Horror Becomes Her - Trouble Every Day (2001)
Horror and films directed by women are both big blind spots for me, so I am taking this deep dive into some of the more outre films I have come across in my movie watching.
Though I have seen many films directed by Claire Denis, she is someone whose work I grapple with and I want to continue to grapple with. I didn’t get Beau Travail the first time I watched it, or the second time, or even the third time, but I knew that I wanted to keep engaging with her work because the ways that she presents certain images and themes are so different from other directors that I almost have no sign post to point me in the right direction with her.
Trouble Every Day is filmed so dispassionately that it could come across as cold or clinical. It would make sense to portray the subject of oversexed cannibals as almost a wildlife documentary. In fact, when someone asks Vincent Gallo’s Dr. Shane Brown if he loves the woman that he is trying to track down, he replies that “love isn’t the correct word for it.” Seeing the extremely violent acts committed by both Brown and Core, the object of his pursuit, filmed in such a non-sensationalistic way strangely gives humanity to the monsters themselves. They are creatures of need trying to fill up a void in their stomachs and lives, and morality is decidedly secondary to them.

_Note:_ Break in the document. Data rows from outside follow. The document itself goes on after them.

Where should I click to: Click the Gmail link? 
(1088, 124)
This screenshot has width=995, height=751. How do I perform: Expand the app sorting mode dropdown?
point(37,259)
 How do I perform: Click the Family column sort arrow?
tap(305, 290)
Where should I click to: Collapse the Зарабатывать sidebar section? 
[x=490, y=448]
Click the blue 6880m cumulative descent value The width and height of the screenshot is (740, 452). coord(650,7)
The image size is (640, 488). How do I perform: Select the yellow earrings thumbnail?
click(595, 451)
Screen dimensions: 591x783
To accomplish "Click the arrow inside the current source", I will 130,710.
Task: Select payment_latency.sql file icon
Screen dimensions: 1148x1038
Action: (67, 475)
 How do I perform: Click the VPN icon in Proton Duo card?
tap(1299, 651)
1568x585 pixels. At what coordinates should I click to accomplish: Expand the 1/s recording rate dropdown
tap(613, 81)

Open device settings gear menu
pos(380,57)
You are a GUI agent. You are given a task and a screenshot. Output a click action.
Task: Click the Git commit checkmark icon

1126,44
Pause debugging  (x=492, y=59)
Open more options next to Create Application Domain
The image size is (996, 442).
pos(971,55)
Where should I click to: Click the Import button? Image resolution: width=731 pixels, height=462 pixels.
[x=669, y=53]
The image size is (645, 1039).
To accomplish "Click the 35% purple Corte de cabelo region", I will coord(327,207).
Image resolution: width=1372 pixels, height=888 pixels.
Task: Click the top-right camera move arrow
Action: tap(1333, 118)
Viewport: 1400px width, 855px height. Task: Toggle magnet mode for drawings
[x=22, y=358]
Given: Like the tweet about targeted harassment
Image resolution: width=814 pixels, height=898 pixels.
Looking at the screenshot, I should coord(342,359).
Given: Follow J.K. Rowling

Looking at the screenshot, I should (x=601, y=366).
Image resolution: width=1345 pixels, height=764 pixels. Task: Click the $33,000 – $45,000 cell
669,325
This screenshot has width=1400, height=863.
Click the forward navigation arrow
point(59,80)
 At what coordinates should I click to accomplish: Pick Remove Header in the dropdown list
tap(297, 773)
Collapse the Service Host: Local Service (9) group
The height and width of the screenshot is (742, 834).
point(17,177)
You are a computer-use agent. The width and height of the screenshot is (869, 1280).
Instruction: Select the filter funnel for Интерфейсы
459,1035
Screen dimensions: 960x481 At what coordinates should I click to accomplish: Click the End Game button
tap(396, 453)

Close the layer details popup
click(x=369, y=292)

Endowing these monsters with humanity does not mean that Denis endorses their actions. In fact, one of Brown’s victims, a maid at the hotel that he and his wife are staying at, is featured heavily in the film even though she is not given many lines. We see her go about her everyday life, dreary and mundane as it is, yet we feel the tragedy of her death much more since Denis took time to grant her humanity. She is just as much a creature of need as Brown is, but she is still very much a victim the way women often are, at the violent and predatory hands of a privileged man.
Trouble Every Day is a challenging and even ugly film, but I think it is of a piece with the rest of her work, especially in how our bodies are in service of much baser needs than we care to admit.